Due to the default Network Security Config rules, most applications only trust "System" certificates. This is the default configuration for applications targeting Android 9 (API 28) and higher is as follows:

<base-config cleartextTrafficPermitted="false">
    <trust-anchors>
        <certificates src="system" />
    </trust-anchors>
</base-config>

In order to install our certificate into the system store, root access is required such as a Rooted Phyical Phone or Rooted Emulator.

On a rooted device we can spawn a root shell with adb root or adb shell and execute the following to install our Burp Certificate as a 'System' certificate.
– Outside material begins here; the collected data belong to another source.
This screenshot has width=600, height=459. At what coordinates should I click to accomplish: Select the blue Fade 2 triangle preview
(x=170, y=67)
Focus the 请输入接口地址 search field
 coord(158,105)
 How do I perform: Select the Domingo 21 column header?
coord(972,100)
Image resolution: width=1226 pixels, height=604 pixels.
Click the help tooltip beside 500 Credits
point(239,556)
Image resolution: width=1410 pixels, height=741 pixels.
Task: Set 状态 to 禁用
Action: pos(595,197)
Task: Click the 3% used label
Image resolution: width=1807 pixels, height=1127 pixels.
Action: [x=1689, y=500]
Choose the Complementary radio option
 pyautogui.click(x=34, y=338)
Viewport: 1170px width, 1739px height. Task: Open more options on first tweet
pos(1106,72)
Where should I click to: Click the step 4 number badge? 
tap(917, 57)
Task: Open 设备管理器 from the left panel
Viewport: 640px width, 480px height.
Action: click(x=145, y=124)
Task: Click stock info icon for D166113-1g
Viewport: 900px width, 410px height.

# Backup the existing system certificates to the user certs folder
cp /system/etc/security/cacerts/* /data/misc/user/0/cacerts-added/

# Create the in-memory mount on top of the system certs folder
mount -t tmpfs tmpfs /system/etc/security/cacerts

# copy all system certs and our user cert into the tmpfs system certs folder
cp /data/misc/user/0/cacerts-added/* /system/etc/security/cacerts/

# Fix any permissions & selinux context labels
chown root:root /system/etc/security/cacerts/*
chmod 644 /system/etc/security/cacerts/*
chcon u:object_r:system_file:s0 /system/etc/security/cacerts/*

Android 14 CA System Store Changes

• This method also required root access.
• One-click Solution with HTTP Toolkit.

If we want to do this manually we can run the following script within an adb shell

# Create a separate temp directory, to hold the current certificates
# Otherwise, when we add the mount we can't read the current certs anymore.
mkdir -p -m 700 /data/local/tmp/tmp-ca-copy

# Copy out the existing certificates
cp /apex/com.android.conscrypt/cacerts/* /data/local/tmp/tmp-ca-copy/

# Create the in-memory mount on top of the system certs folder
mount -t tmpfs tmpfs /system/etc/security/cacerts

# Copy the existing certs back into the tmpfs, so we keep trusting them
mv /data/local/tmp/tmp-ca-copy/* /system/etc/security/cacerts/

# Copy our new cert in, so we trust that too
cp /data/misc/user/0/cacerts-added/* /system/etc/security/cacerts/

# Update the perms & selinux context labels
chown root:root /system/etc/security/cacerts/*
chmod 644 /system/etc/security/cacerts/*
chcon u:object_r:system_file:s0 /system/etc/security/cacerts/*

# Deal with the APEX overrides, which need injecting into each namespace:

# First we get the Zygote process(es), which launch each app
ZYGOTE_PID=$(pidof zygote || true)
ZYGOTE64_PID=$(pidof zygote64 || true)
# N.b. some devices appear to have both!

# Apps inherit the Zygote's mounts at startup, so we inject here to ensure
# all newly started apps will see these certs straight away:
for Z_PID in "$ZYGOTE_PID" "$ZYGOTE64_PID"; do
    if [ -n "$Z_PID" ]; then
        nsenter --mount=/proc/$Z_PID/ns/mnt -- \
            /bin/mount --bind /system/etc/security/cacerts /apex/com.android.conscrypt/cacerts
    fi
done

# Then we inject the mount into all already running apps, so they
# too see these CA certs immediately:

# Get the PID of every process whose parent is one of the Zygotes:
APP_PIDS=$(
    echo "$ZYGOTE_PID $ZYGOTE64_PID" | \
    xargs -n1 ps -o 'PID' -P | \
    grep -v PID
)

# Inject into the mount namespace of each of those apps:
for PID in $APP_PIDS; do
    nsenter --mount=/proc/$PID/ns/mnt -- \
        /bin/mount --bind /system/etc/security/cacerts /apex/com.android.conscrypt/cacerts &
done
wait # Launched in parallel - wait for completion here

echo "System certificate injected"